How can I specify a minimum compute capability to the mexcuda compiler to compile a mexfunction?

Question

I have a CUDA project in a .cu file that I would like to compile to a .mex file using mexcuda. Because my code makes use of the 64-bit floating point atomic operation atomicAdd(double *, double), which is only supposed for GPU devices of compute capability 6.0 or higher, I need to specify this as a flag when I am compiling.

In my standard IDE, this works fine, but when compiling with mexcuda, this is not working as I would like. In this post on MathWorks, it was suggested to use the following command (edited from the comment by Joss Knight):

mexcuda('-v', 'mexGPUExample.cu', 'NVCCFLAGS=-gencode=arch=compute_60,code=sm_60')
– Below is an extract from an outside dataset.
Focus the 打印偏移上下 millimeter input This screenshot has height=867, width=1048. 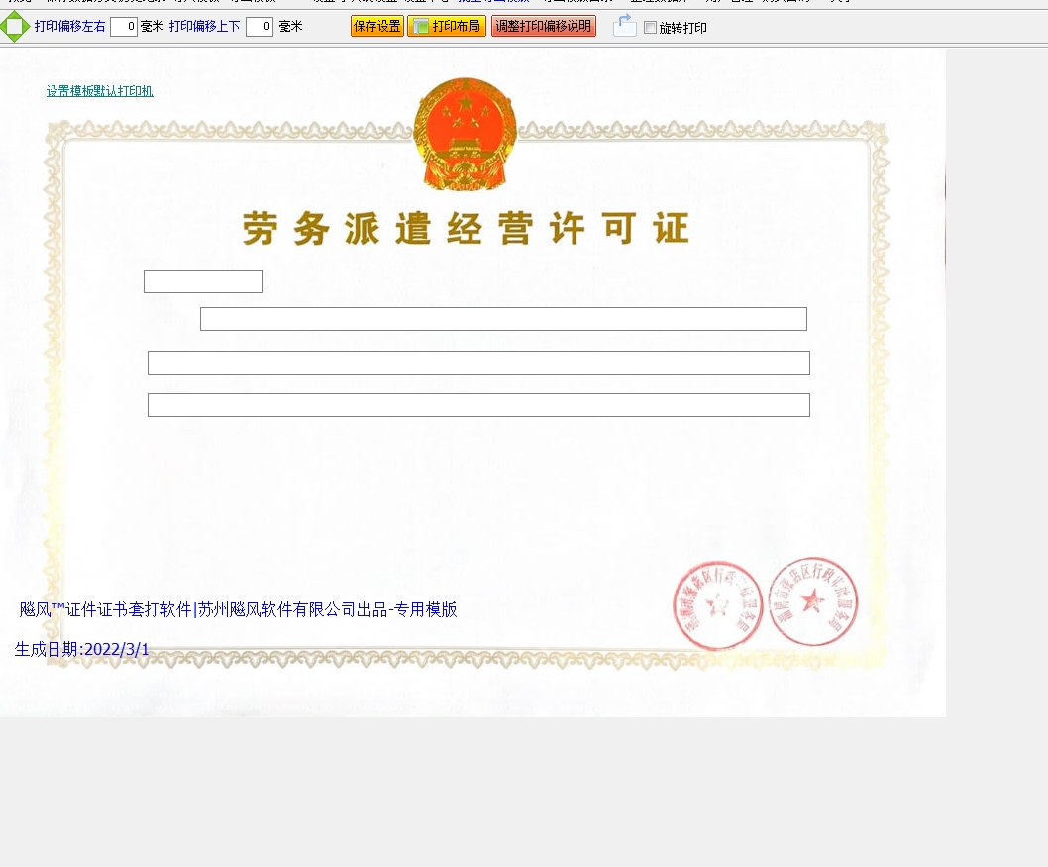pos(260,27)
but when I use this command on my file, the verbose option spits out the following line last:

Building with 'NVIDIA CUDA Compiler'.
nvcc -c --compiler-options=/Zp8,/GR,/W3,/EHs,/nologo,/MD - 
gencode=arch=compute_30,code=sm_30 -gencode=arch=compute_50,code=sm_50 - 
gencode=arch=compute_60,code=sm_60 - 
gencode=arch=compute_70,code=\"sm_70,compute_70\"
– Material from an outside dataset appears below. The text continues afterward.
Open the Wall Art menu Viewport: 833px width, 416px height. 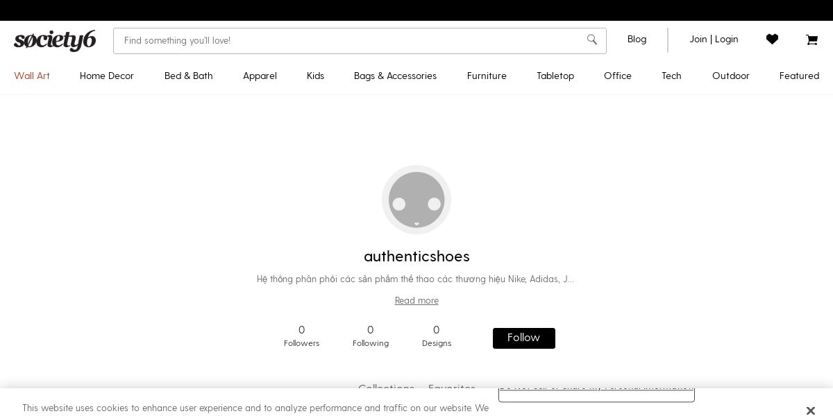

(and so on), which signals to me that the specified flag was not passed to the nvcc properly. And indeed, compilation fails with the following error:

C:/path/mexGPUExample.cu(35): error: no instance of overloaded function "atomicAdd" matches 
the argument list. Argument types are: (double *, double)

The only other post I could find on this topic was this post on SO, but it is almost three years old and seemed to me more like a workaround - one which I do not understand even after some research, otherwise I would have tried it - rather than a true solution to the problem.

Is there a setting I missed, or can this simply not be done without a workaround?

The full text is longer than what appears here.